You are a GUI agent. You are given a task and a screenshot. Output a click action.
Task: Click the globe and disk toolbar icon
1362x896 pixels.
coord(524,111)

==

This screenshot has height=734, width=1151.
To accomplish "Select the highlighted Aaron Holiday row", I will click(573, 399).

*DO THIS*:
Reproduce the lines above verbatim, starting with the line that contains "You are a GUI" and continuing through the line that contains "coord(524,111)", with both of those lines included.

*EXERCISE RESULT*:
You are a GUI agent. You are given a task and a screenshot. Output a click action.
Task: Click the globe and disk toolbar icon
1362x896 pixels.
coord(524,111)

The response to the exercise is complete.